──────── Fragmento

Pidió perdón por haber estado en contra del pacto con Irán, por haber creído que a Nisman lo mataron y por todas y cada una de las cosas que dijo durante la década que se enfrentó a Cristina. Y luego, cuando supuestamente fue perdonado, siguió diciendo una cosa y la otra y lo que fuera durante lo que va de su presidencia, hasta desaparecer en la nada. Devino fantasma de sí mismo. Como su amigote Sergio Massa que un día juró no parar hasta meter presa a Cristina por corrupción y hoy no sabe cómo hacer para chuparle las medias a fin de que no lo deje en la vía como dejó a Alberto, solo, fané y descangayado.

Mientras con las armas del lenguaje inclusivo se libra una guerra por las palabras (mejor dicho, para destruir cualquier poder de la palabra) y los que van a morir en manos de Cristina la saludan con su mohín más obsequioso y su terror más despavorido, es la misma mujer del poder, la más poderosa de todas, quien aporta su granito de arena en la fulminación de la palabra. Precisamente ella que hizo del relato, vale decir del lenguaje ideológico convertido en acción política, una herramienta excepcional de acumulación del poder, hoy también decide negarse a sí misma en base a las conveniencias de ocasión.

Fue Cristina en 2009, cuando eligió empezar a construir poder propio por fuera del Partido Justicialista, quien contribuyó a entregarle a los piqueteros y movimientos los planes sociales a fin de quitarle poder a los intendentes del conurbano e incluso a los gobernadores peronistas.

Hoy, con el mero discurrir del tiempo y el crecimiento implacable de la pobreza, las organizaciones piqueteras pueden competir en poder con quien se les plante. Entonces Cristina misma comienza la demolición de su propia creación porque ahora necesita darle a los intendentes lo que en 2009 le dio a los piqueteros, y necesita hacer volar por los aires a los movimientos sociales que obedecen a Alberto Fernández.

Luego de más de una década en que el cristinismo llamó gorilas y oligarcas a los que decían que la solución de fondo era el “laburo” y no la asistencia social, ahora es ella la que lo dice, negándose a sí misma. Pero no es que le importe dar trabajo a los que no lo tienen, lo que le importa es sacarle gente a los piqueteros albertistas y, más que crear trabajo privado, lo que está proponiendo es ir incorporando a los asistenciados como empleados del Estado, con lo cual a la postre el remedio será peor que la enfermedad.

────────────────

Transcribe sin cambios el fragmento sobre Cristina desde "Fue Cristina en" hasta "los gobernadores peronistas.". Los registros proceden de otra fuente.

──────── Entradas de datos

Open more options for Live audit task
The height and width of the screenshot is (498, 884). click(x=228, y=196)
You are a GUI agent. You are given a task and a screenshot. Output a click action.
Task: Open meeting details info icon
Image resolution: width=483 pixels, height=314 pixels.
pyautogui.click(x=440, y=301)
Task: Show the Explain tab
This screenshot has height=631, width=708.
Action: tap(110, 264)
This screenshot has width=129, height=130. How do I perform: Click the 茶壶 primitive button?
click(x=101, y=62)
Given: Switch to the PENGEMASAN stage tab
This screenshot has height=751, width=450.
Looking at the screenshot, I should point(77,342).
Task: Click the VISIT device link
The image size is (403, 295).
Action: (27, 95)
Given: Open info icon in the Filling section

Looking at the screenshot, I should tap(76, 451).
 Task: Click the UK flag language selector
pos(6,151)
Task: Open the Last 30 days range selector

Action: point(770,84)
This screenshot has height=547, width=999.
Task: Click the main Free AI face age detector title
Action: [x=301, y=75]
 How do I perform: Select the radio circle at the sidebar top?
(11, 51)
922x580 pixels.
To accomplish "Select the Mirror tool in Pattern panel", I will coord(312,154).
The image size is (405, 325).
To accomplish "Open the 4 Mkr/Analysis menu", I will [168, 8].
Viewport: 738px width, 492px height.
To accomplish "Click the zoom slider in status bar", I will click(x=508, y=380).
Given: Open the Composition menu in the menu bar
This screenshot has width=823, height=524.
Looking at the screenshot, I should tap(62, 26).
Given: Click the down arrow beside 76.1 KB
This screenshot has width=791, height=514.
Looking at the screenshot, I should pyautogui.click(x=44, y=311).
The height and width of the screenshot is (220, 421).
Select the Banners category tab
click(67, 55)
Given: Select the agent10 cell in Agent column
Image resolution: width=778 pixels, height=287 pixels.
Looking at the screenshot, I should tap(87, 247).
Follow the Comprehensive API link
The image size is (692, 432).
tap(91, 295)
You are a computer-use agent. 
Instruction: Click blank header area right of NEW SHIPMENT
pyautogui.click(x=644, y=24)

────────────────

## Resultado
Fue Cristina en 2009, cuando eligió empezar a construir poder propio por fuera del Partido Justicialista, quien contribuyó a entregarle a los piqueteros y movimientos los planes sociales a fin de quitarle poder a los intendentes del conurbano e incluso a los gobernadores peronistas.